**What needs to be done**: What is needed is every line of the data that includes the word "computer". Please copy each one.

(Saved data entries)
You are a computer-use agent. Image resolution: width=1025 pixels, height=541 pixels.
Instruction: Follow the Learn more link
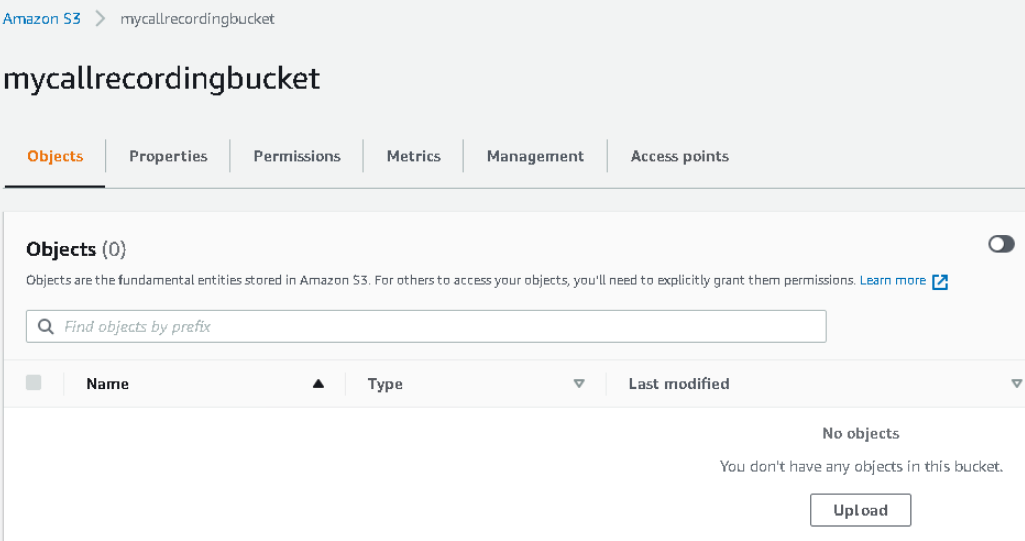(x=892, y=280)
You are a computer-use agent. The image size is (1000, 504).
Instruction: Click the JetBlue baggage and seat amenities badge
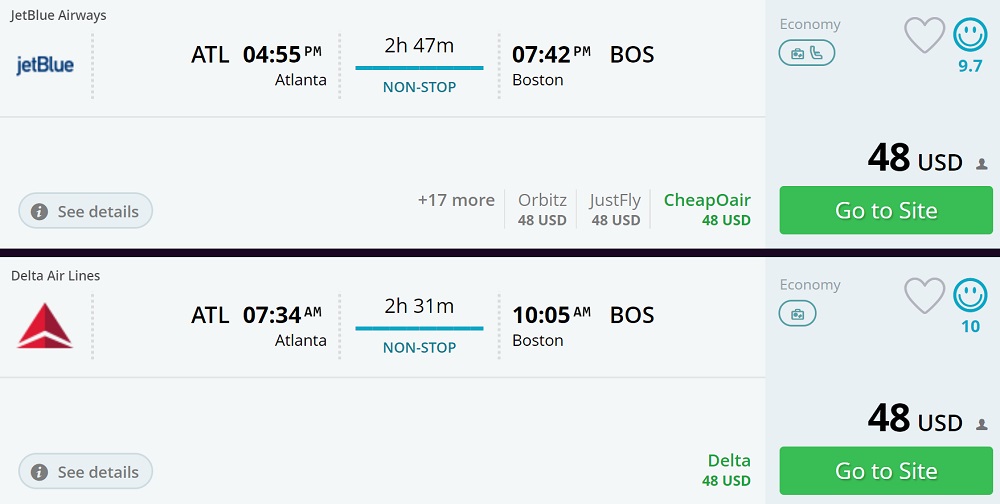[x=806, y=53]
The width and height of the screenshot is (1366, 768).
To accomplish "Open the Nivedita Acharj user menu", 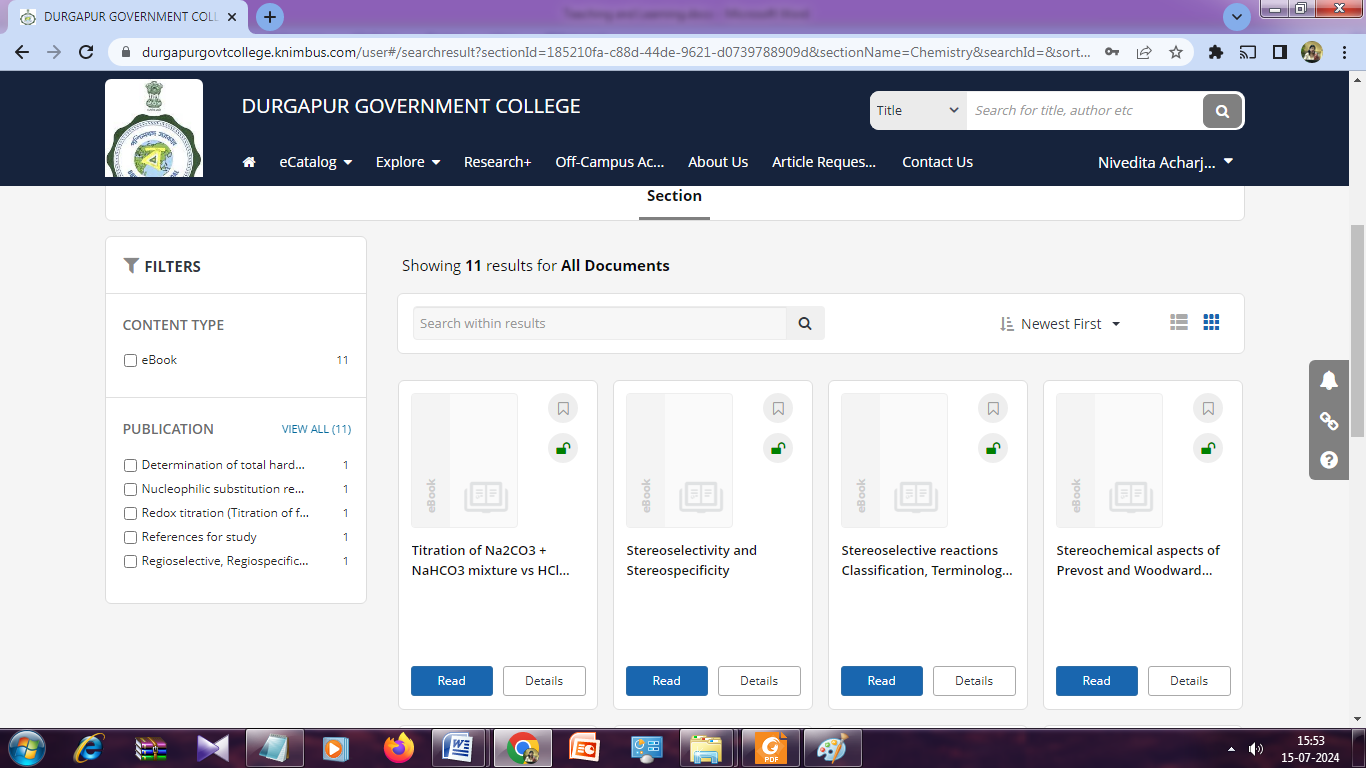I will [x=1165, y=162].
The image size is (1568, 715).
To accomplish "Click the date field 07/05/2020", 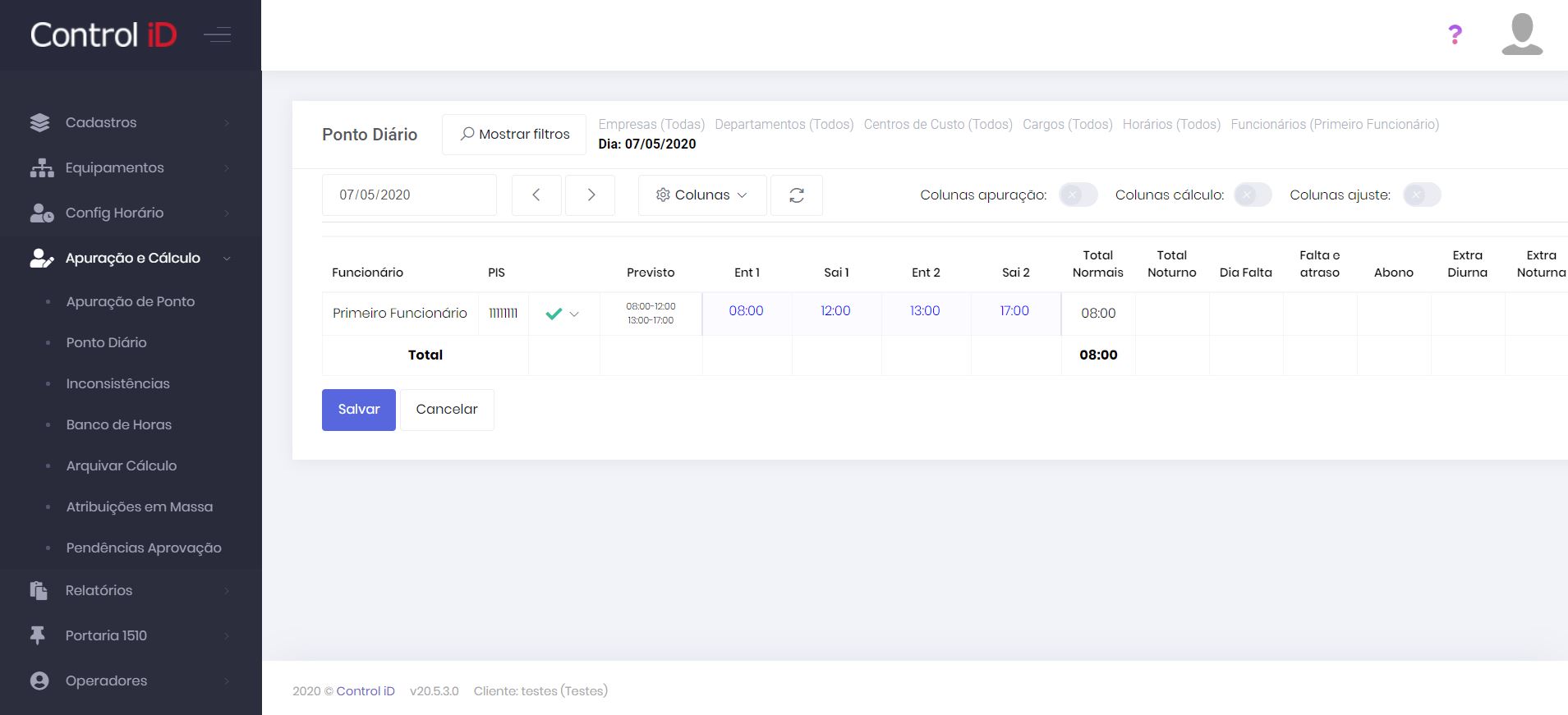I will [x=408, y=195].
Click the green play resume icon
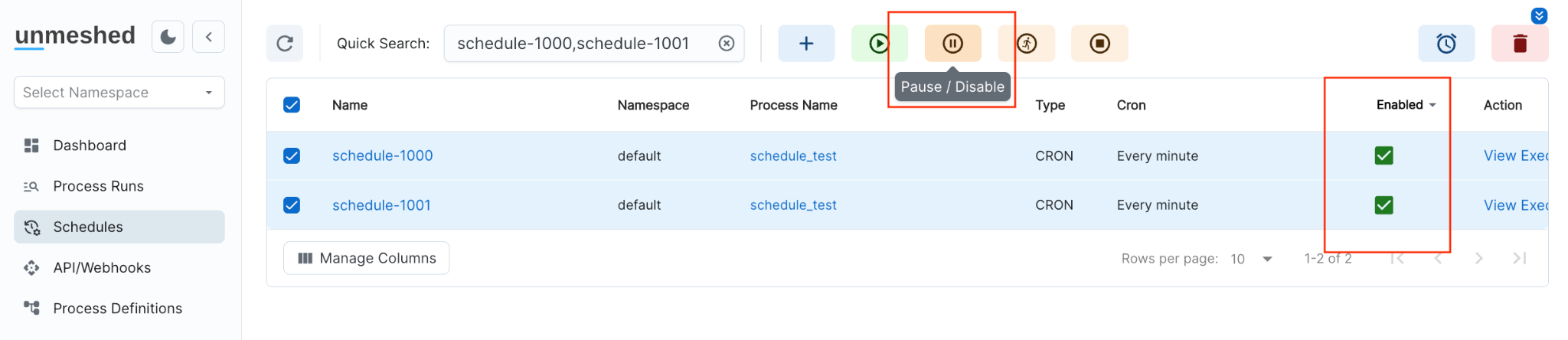1568x340 pixels. pos(879,44)
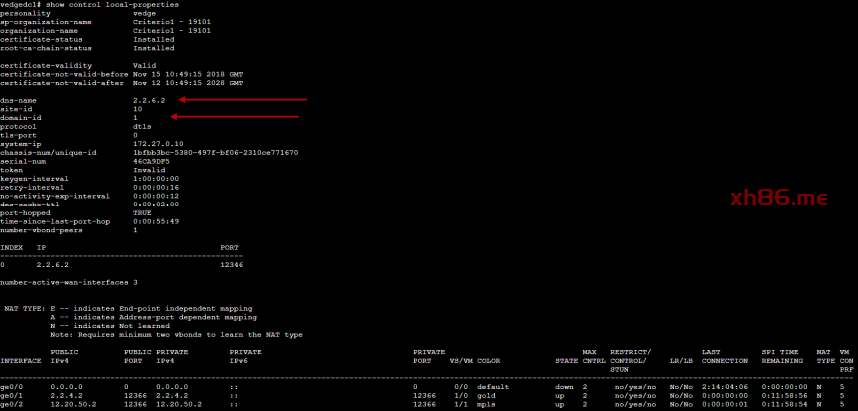Click the ge0/1 interface name
The height and width of the screenshot is (411, 858).
(13, 395)
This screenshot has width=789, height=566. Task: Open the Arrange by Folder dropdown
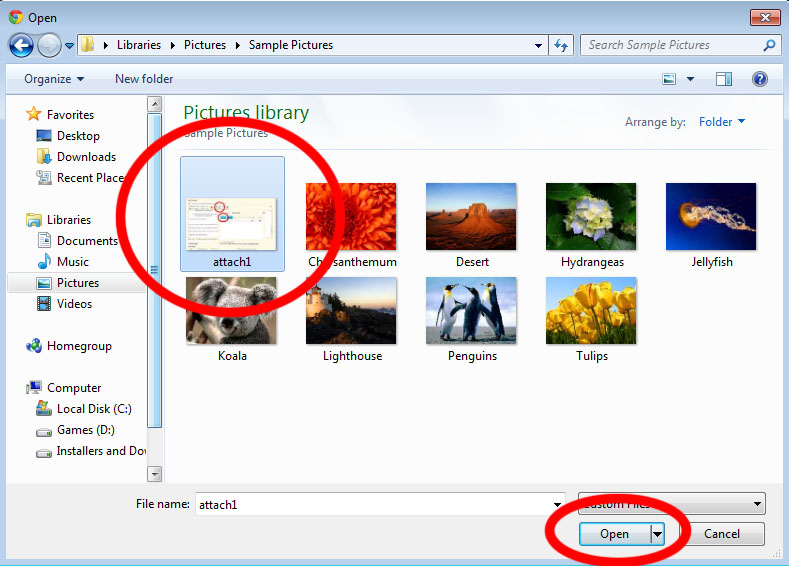(x=722, y=122)
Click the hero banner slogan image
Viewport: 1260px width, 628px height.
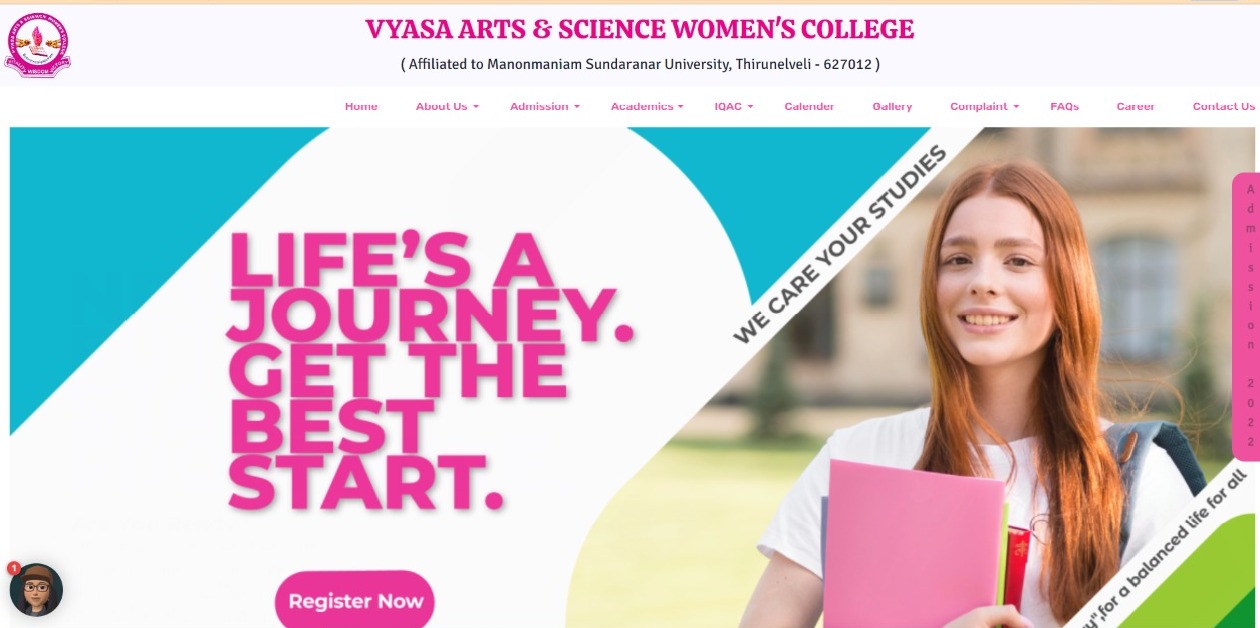click(x=430, y=372)
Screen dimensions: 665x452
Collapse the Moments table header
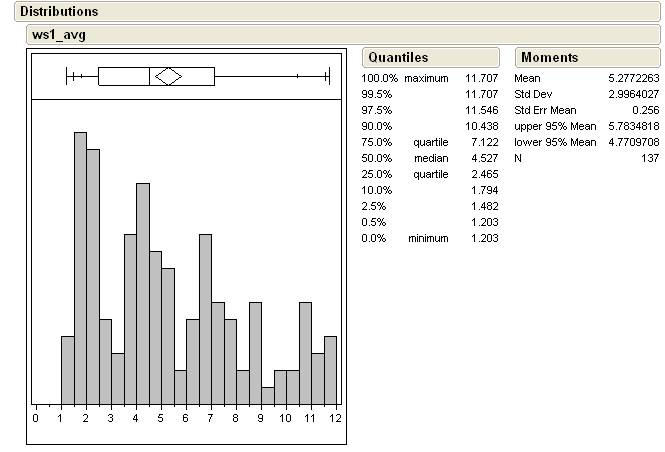[549, 58]
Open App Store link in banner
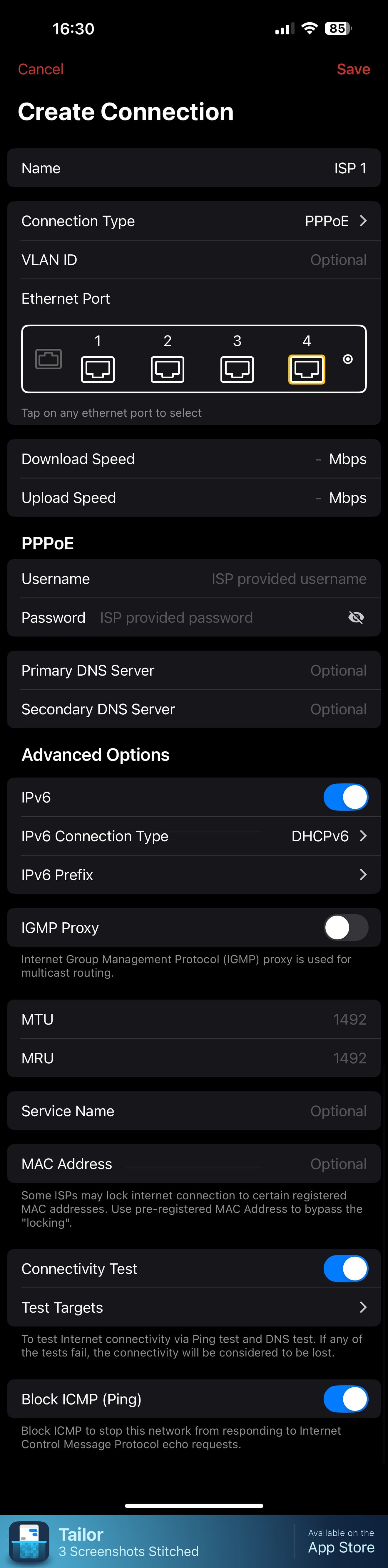The height and width of the screenshot is (1568, 388). point(340,1542)
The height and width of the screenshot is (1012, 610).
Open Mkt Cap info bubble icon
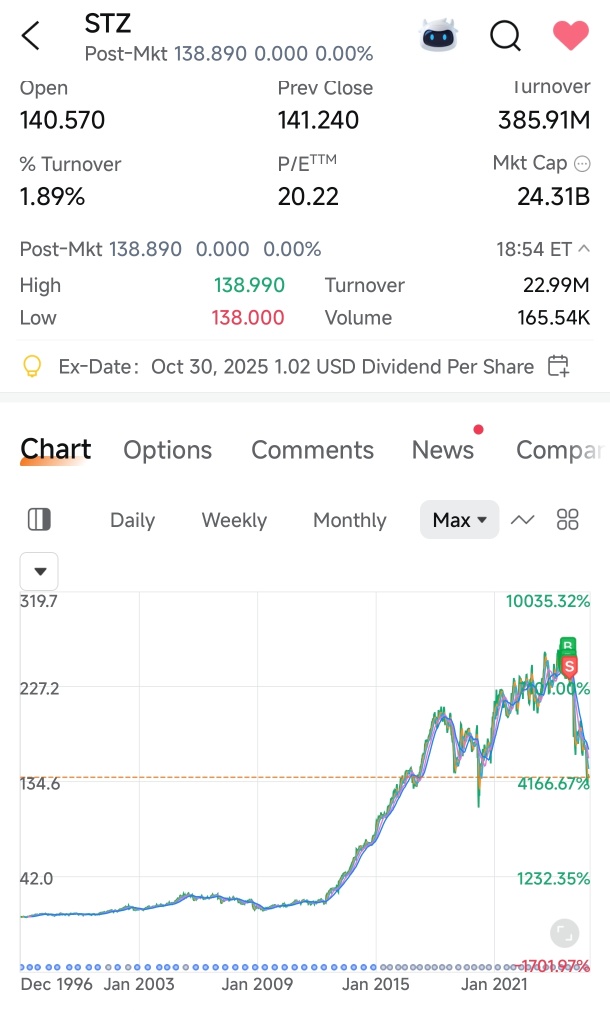coord(582,163)
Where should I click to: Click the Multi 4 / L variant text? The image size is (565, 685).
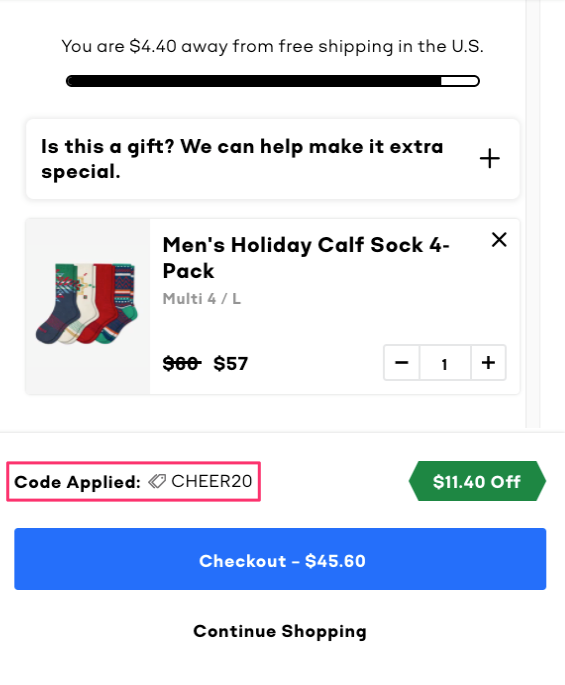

**Solution for this task**:
You are a computer-use agent. Image resolution: width=1025 pixels, height=541 pixels.
You are a computer-use agent. The image size is (1000, 504).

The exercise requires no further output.